We have been very fortunate in having an excellent series of Speaker Meetings of recent years organised by Sue Watkinson and her Team. For a resume of past Speaker Meetings, please see:
Sue has now retired from this important and valued role and member, Pam Ball, has kindly stepped forward to take over. Here is a message from Pam:
I’ve been a member of the U3A for some years now – I attended the German group for a while when it first started and have been to one or two other events, but because of family responsibilities I haven’t been able to commit myself to anything on a regular basis. Things have changed for me now and I look forward to greater involvement and getting to know a few more people. My professional background is in teaching, and my interests range from gardening to all aspects of the arts.
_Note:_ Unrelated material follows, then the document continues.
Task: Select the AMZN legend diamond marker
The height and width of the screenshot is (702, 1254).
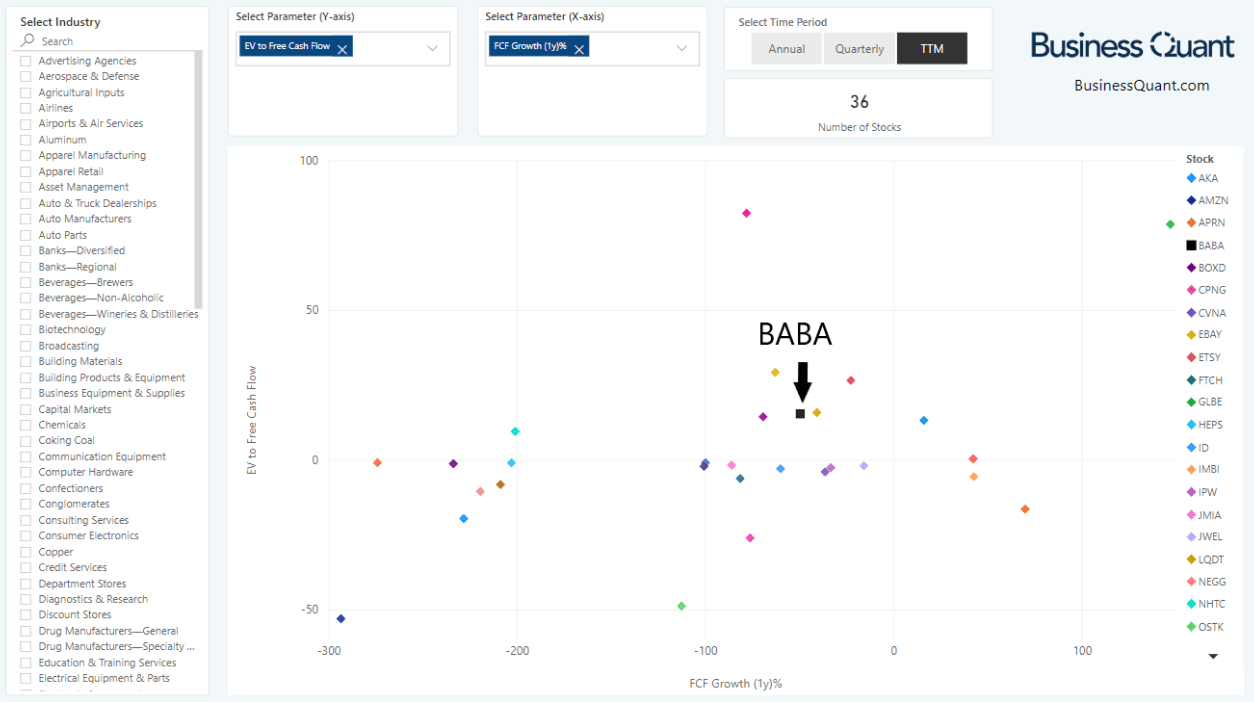Action: [1191, 201]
Sue will be a hard act to follow I know, and initially I will be scaling things down a little bit so that we will have a speaker every other month. We will be starting on Thursday 7th February with a subject very dear to our hearts – Chocolate! Andrew Thwaite is a former chef who for many years has specialised in the history and manufacture of chocolate, and I’m sure his talk will be just the thing to brighten the dull days of February. Apparently he brings samples as well! Have a look at his website https://www.andrewthwaite.org.uk.
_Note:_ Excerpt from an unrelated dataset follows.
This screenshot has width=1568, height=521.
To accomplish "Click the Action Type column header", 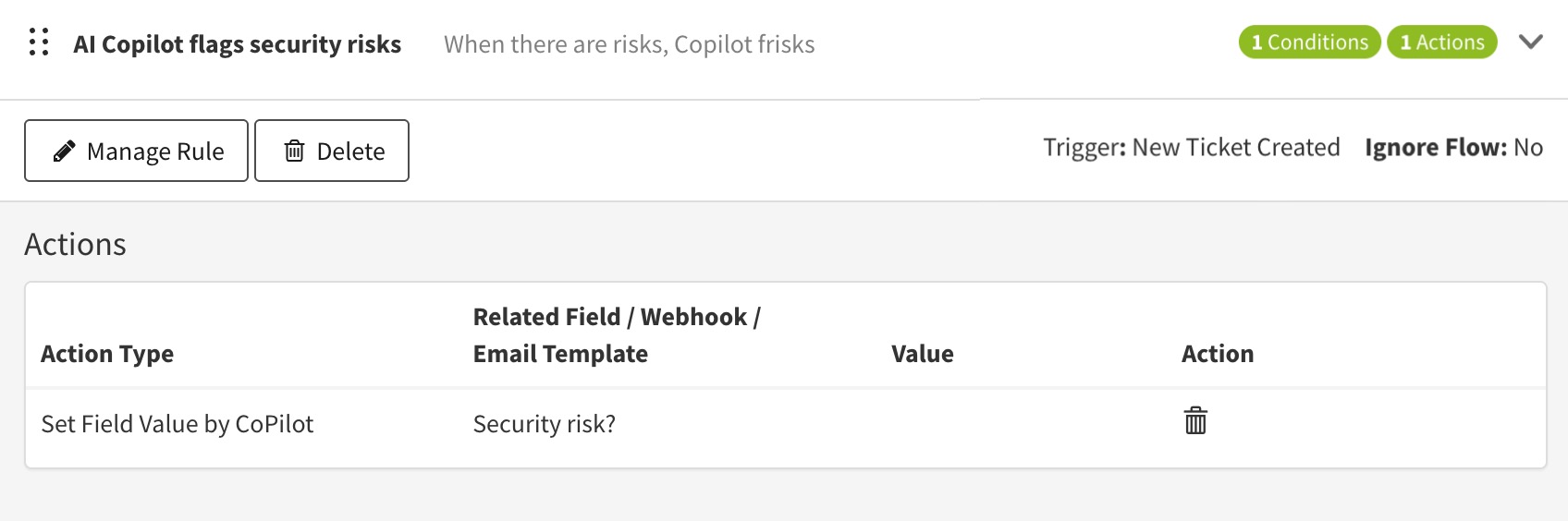I will coord(107,354).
Looking forward to Thursday 4th April, we have Carolyn Kirby, who will speak about her new book ‘Victorian Scientists and Scandals: true stories behind The Conviction of Cora Burns‘.
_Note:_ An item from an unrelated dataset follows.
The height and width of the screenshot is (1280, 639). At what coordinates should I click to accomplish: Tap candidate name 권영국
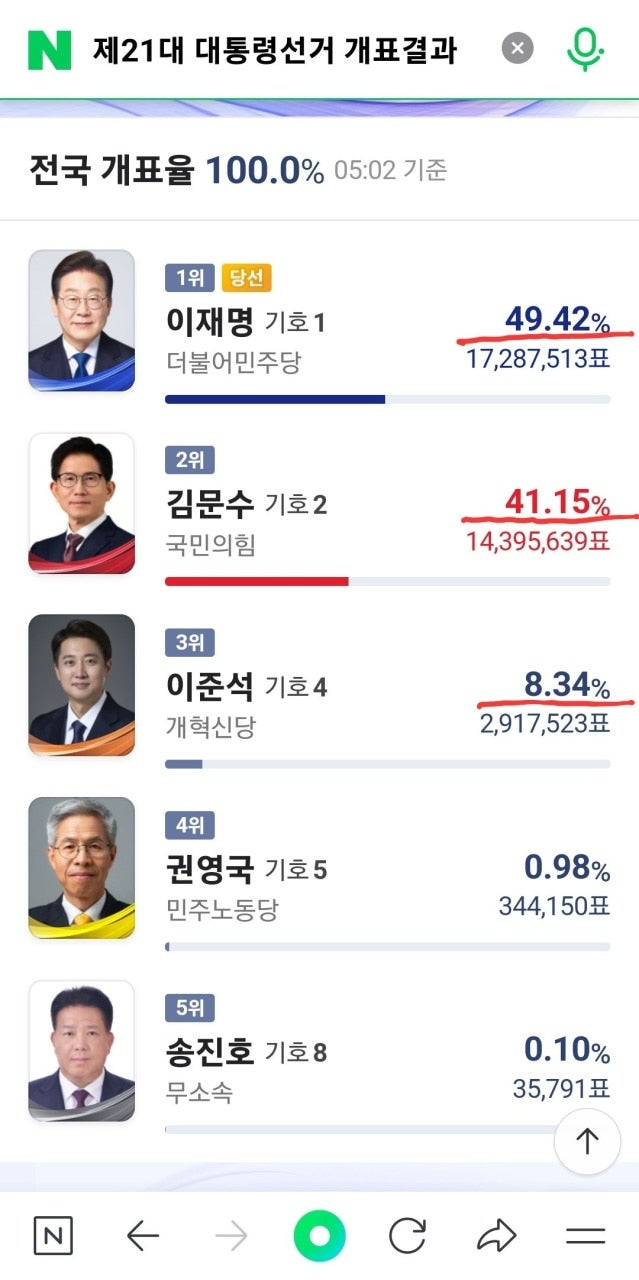pos(210,869)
Carolyn writes: My novel The Conviction of Cora Burns will be published in the UK and USA in March 2019. This is a historical thriller set in 1880s Birmingham about a troubled young woman, Cora Burns who was born in a gaol and raised in a workhouse. Haunted by memories of a terrible crime, she seeks a new life working as a servant in the house of a scientist, Thomas Jerwood. Here, Cora befriends a young girl, Violet, who seems to be the subject of a living experiment. But is Jerwood also secretly studying Cora?
The novel is inspired by some real Victorian lives and events. My talk will give an insight into the research that underlies the fictional narrative of the novel.
Looking ahead, I would be very pleased to hear from any members who would like to give a talk, or maybe you remember a past speaker you would like to hear from again. Please email any ideas to email@example.com or phone 07974 749362.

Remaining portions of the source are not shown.